From the data underneath, reproduce exactly the stretch that begins at the line with "Task: Open the Docker panel" and ends after the line with "Task: Select the Internet Party row label".

══ Records supplied

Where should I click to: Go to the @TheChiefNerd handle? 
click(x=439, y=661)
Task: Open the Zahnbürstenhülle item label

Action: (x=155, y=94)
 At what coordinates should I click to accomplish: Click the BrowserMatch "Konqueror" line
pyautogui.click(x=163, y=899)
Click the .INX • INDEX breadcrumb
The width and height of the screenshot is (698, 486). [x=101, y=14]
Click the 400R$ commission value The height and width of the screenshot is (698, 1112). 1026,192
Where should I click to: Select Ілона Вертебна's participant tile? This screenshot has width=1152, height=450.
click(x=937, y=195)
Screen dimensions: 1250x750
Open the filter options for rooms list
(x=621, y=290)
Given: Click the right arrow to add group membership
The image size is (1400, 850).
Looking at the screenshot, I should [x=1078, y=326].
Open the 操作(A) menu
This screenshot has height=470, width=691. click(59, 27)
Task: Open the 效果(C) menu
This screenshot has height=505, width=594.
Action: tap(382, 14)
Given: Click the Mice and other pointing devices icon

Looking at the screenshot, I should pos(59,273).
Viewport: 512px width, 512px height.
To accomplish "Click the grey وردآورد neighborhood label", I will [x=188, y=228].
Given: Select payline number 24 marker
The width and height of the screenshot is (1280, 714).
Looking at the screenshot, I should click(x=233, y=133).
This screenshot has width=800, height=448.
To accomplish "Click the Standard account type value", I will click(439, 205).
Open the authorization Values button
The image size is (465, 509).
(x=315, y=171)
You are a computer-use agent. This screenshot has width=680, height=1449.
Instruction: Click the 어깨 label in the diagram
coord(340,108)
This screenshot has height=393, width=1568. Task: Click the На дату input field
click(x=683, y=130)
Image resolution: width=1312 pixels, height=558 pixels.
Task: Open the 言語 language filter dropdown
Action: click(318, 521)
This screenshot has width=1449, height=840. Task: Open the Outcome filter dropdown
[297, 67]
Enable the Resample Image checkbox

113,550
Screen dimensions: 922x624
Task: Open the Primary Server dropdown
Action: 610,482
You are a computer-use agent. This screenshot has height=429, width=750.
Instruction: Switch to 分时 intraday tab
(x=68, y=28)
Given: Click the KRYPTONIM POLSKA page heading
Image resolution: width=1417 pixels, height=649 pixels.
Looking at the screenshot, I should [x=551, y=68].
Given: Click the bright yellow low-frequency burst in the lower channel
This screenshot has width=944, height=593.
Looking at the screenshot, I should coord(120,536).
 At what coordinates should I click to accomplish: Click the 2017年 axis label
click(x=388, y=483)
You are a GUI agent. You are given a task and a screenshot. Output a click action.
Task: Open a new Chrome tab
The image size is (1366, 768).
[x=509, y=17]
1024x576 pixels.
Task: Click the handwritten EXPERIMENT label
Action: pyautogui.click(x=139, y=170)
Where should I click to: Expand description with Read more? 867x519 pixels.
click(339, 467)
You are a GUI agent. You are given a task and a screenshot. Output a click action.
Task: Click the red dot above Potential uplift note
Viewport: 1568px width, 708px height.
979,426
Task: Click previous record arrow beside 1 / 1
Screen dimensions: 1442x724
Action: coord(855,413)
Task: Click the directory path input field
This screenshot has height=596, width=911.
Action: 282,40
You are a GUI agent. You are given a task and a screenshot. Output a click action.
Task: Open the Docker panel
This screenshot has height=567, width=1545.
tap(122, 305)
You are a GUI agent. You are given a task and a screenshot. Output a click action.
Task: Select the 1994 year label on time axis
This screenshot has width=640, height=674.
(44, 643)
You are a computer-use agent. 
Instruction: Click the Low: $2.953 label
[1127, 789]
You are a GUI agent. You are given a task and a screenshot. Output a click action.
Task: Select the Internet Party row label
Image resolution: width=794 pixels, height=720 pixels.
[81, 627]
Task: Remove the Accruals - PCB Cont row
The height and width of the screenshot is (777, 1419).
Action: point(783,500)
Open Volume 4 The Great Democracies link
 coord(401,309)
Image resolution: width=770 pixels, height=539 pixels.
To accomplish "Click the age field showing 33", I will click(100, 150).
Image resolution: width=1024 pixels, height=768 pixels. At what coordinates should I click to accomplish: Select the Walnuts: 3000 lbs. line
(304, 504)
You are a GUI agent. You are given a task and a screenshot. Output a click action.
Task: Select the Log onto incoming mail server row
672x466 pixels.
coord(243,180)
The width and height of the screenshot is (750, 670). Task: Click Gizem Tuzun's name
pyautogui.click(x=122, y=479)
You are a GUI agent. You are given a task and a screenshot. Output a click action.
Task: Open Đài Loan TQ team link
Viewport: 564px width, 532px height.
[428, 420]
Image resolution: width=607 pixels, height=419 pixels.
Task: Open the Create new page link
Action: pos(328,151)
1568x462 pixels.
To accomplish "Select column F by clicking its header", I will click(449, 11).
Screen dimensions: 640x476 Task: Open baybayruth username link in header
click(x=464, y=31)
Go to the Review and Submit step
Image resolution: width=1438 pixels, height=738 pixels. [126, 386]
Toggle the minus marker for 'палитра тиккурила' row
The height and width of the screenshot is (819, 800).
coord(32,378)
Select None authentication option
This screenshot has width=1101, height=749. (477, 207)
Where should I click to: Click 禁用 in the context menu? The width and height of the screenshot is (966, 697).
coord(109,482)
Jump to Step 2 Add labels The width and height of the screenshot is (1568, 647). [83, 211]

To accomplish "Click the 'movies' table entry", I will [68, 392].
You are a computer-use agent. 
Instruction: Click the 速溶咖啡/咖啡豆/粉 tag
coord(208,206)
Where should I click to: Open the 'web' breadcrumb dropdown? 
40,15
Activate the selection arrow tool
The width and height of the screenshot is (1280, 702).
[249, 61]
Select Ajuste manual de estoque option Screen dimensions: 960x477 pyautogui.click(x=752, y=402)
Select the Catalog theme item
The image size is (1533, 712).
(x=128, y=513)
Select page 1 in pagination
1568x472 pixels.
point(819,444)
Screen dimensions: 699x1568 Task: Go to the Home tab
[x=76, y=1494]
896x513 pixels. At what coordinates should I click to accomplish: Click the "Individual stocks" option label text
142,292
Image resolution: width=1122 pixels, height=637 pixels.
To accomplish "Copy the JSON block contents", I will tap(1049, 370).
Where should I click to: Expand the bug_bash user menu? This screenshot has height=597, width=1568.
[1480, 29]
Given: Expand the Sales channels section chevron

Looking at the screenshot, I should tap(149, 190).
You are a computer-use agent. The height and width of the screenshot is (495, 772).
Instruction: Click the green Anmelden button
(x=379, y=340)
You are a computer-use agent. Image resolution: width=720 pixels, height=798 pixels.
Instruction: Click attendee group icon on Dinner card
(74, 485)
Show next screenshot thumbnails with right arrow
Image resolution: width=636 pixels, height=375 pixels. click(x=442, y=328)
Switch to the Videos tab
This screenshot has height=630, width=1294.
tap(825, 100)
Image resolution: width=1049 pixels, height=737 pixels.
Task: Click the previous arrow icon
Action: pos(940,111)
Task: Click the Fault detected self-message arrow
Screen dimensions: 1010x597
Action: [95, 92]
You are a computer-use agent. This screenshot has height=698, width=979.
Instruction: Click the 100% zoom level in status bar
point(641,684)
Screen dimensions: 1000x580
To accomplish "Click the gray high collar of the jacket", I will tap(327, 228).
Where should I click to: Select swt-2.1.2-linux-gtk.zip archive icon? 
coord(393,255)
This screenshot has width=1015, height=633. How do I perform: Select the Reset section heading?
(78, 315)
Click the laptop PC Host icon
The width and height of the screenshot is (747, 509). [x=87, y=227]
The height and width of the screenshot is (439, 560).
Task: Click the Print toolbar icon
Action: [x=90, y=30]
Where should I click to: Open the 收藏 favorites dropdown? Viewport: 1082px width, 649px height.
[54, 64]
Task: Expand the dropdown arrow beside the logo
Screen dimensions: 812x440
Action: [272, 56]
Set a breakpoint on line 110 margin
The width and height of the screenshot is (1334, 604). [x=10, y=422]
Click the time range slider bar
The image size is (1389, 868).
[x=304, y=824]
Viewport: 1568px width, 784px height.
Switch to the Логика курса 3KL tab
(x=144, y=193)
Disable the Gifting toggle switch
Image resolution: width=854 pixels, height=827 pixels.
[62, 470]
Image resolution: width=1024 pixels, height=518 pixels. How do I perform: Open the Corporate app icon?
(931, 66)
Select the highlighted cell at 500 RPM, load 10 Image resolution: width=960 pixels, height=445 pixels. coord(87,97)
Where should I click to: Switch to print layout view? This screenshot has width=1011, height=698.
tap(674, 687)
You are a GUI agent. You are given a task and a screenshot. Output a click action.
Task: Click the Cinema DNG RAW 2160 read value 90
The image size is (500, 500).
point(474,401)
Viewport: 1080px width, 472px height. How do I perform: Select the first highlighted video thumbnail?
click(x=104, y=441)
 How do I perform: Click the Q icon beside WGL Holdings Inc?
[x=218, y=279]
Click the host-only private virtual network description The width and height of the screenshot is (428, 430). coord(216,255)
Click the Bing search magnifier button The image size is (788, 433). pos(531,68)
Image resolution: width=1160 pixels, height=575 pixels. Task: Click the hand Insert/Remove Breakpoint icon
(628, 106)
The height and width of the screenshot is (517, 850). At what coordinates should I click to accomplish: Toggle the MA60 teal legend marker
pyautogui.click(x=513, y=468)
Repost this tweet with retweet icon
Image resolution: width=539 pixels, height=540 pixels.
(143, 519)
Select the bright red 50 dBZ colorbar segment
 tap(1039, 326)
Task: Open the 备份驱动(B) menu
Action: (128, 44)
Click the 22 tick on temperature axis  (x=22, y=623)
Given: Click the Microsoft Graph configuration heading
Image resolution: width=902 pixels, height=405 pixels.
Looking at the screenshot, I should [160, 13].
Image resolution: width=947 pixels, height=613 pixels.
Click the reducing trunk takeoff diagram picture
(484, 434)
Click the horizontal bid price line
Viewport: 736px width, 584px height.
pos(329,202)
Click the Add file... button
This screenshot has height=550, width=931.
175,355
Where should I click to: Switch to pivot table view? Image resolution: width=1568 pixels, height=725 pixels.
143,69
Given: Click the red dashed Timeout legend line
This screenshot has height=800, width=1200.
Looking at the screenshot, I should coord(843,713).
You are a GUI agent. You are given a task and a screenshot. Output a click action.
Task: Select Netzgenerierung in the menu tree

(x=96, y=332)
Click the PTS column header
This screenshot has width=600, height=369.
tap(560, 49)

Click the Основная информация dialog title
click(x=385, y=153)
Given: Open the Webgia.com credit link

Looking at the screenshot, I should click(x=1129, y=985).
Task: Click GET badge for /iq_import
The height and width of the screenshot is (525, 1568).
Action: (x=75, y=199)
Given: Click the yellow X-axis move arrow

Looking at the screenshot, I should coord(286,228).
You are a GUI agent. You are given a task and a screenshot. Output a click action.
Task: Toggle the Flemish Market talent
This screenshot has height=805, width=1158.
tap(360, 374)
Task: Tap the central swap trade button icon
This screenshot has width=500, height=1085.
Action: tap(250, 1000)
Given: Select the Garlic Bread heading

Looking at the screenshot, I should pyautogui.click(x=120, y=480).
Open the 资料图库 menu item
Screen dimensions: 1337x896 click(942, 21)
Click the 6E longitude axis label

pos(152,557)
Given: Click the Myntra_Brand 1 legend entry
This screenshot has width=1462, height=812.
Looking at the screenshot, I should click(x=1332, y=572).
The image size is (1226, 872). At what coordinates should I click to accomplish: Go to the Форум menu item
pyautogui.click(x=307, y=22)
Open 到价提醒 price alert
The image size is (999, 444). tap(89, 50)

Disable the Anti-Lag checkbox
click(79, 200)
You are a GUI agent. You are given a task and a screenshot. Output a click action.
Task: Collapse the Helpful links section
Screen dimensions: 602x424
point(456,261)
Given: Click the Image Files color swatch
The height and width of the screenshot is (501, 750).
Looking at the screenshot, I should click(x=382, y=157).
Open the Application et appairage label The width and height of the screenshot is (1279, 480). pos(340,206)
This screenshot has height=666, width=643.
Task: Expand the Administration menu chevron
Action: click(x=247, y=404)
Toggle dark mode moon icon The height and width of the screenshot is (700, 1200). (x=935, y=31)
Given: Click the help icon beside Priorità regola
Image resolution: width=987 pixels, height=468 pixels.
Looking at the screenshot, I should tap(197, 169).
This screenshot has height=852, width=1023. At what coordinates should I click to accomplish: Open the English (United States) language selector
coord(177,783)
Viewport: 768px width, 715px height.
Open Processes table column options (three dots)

════

Result of the exercise:
Task: Open the Docker panel
This screenshot has height=567, width=1545.
tap(122, 305)
You are a GUI agent. You are given a task and a screenshot. Output a click action.
Task: Select the 1994 year label on time axis
This screenshot has width=640, height=674.
(44, 643)
You are a computer-use agent. 
Instruction: Click the Low: $2.953 label
[1127, 789]
You are a GUI agent. You are given a task and a screenshot. Output a click action.
Task: Select the Internet Party row label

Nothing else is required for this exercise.